• _Saved data entries_
=======
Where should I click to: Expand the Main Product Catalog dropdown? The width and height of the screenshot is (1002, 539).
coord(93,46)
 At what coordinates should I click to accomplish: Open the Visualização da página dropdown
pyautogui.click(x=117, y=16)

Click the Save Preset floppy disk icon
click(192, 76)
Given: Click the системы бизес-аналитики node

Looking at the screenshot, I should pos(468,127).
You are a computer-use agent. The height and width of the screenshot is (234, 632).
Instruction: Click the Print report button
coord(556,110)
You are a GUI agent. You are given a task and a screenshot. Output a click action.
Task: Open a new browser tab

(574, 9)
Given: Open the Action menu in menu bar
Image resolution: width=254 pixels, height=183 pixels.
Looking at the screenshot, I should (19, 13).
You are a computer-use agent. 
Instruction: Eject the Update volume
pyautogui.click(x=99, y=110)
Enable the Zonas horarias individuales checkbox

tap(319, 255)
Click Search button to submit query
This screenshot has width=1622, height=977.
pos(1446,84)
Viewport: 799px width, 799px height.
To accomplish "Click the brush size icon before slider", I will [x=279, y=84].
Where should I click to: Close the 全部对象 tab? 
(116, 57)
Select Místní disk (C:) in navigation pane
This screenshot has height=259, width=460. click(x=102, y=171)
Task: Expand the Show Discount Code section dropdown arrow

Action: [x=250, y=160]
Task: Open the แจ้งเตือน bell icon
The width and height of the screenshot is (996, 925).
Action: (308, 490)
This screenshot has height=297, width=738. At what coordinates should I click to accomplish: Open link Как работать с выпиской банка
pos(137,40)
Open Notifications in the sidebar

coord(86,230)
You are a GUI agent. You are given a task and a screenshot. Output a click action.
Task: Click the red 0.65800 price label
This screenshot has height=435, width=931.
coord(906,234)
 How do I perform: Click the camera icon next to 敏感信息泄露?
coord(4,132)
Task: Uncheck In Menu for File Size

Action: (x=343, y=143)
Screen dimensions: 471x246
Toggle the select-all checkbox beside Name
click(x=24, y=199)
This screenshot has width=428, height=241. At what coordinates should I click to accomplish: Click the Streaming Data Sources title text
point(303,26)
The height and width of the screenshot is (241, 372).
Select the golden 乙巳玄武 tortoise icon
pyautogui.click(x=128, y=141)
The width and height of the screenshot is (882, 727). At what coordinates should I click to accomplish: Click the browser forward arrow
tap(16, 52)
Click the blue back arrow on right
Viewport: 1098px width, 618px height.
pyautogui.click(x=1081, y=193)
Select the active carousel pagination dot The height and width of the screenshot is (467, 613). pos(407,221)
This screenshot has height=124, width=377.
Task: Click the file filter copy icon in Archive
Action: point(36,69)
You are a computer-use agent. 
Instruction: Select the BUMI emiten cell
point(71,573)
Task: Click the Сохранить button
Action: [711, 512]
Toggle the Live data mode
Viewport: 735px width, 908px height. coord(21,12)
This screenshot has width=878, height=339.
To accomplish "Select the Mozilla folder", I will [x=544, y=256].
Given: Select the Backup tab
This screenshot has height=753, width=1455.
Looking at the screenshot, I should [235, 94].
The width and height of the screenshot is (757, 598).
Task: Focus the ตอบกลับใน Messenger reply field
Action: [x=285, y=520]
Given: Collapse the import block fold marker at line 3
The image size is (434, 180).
=======
• _Task_
Print exactly the lines above, between the one holding "Toggle the Live data mode" and the one holding "Given: Select the Backup tab", inclusive, and nothing besides.

• _Solution for this task_
Toggle the Live data mode
Viewport: 735px width, 908px height. coord(21,12)
This screenshot has width=878, height=339.
To accomplish "Select the Mozilla folder", I will [x=544, y=256].
Given: Select the Backup tab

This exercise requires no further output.